Secondly, I have a long-term aesthetic interest in keeping writing as lean as possible. I don’t mean short – I mean no longer than is effective. Writing in games tends to expand to fill the space available. When you limit the time that a player has to read text, then there is a powerful compressing effect on what you put in those text boxes.
(It’s also immediately more difficult to cater to every player – some people read more slowly, often because they might not speak English as a first language, or they might have sight difficulties. A pause button helps with that, but of course if you encourage people to use the pause button all the time, you’re back where you started. I’m working on that.)
Thirdly, I wanted to provide a real sense that the player is balancing their occult studies with the needs of everyday life. A lot of famous occultists have died destitute. This is probably because occult powers don’t actually exist, but it’s appealing to imagine that their concerns are more rarefied, or they don’t manage to unlock the secrets of the universe before they run out of tea and soap. You can provide this balance in several kinds of traditional narrative game or interactive fiction, but it’s often necessary to foreground the consequences, or to leave them vague. Having those cards and timers show where you are at a glance makes the pressure obvious at all times.
(Assuming the game state is comprehensible at a glance! But that’s another issue.)
Life with Coffee Spoons
So some people, as I rather expected, can’t stand a game with that kind of constant pressure. A lot of my audience have come from Fallen London, after all, where time works the opposite way: wait longer, get more actions.
Other people really enjoy it. There is something about making half-understood decisions under time pressure that’s especially exciting. Games like Alpha Protocol and The Walking Dead have used this effectively in narrative; games like Crypt of the Necrodancer or FTL have used it effectively in strategy.
And other people need to be sold on it. The balance in the alpha is a typical early-build curve: it’s all a bit too mean in the beginning, and once you’ve worked it out it’s a bit too trivial (I haven’t implemented any of the content for menace states like Fascination and Despair and Unnatural Lusts yet – just Hunger and Sickness).
And, I’m glad to say, this is very encouraging. In 2017, the way forward for small indies – and I’m working solo with freelancers on this – is niche games. As Tom Bidaux says of Kickstarter: ‘It’s much better to have a game that some people love and lots of people hate, than it is to have a game that everyone likes’. If Sunless Sea hadn’t taught me that, Dark Souls would have.
Use Your Words
I haven’t talked at all about the actual setting, or the theme! What’s with that?
Well, first of all, at a talk recently I suggested that making Sunless Sea – a game where you take a small crew with limited resources out across dark waters, hoping to find something to sustain you on the other side – was influenced by running Failbetter, a studio that at the time was a tiny struggling venture with limited resources, embarking on a Kickstarter…

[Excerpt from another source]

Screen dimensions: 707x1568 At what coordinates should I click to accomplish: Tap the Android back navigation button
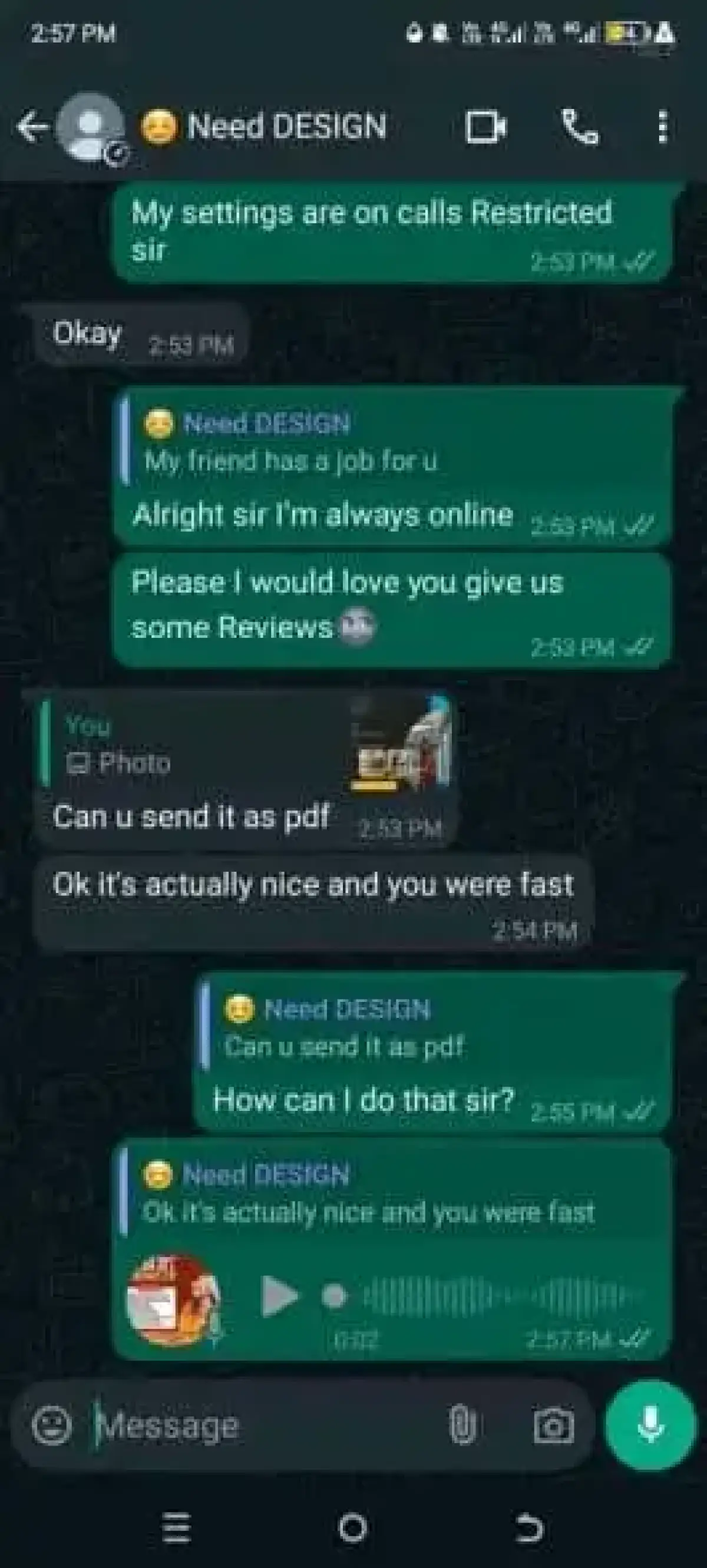[x=529, y=1528]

And now I’m a solo indie doing contract gigs from time to time, I’m making an experimental game about an individual on a quixotic quest for something they don’t understand, trying to balance their use of time carefully with satisfying their saner needs.
So there’s that.
And I wanted to build a new IP from the ground up, because that’s fun and it worked out very well last time. I have some thoughts about other projects that could use this stuff, and I wanted a setting full of mystery and implication and insinuation.
But also, I like games that balance horror and wonder. Cultist Simulator isn’t really Lovecraftian. I say that about all my games, though no-one ever believes me. It’s a game about tugging at the skin of the world to see what’s underneath, with no certainty about whether you’re going to find a thick stream of blood, or dawn-coloured light.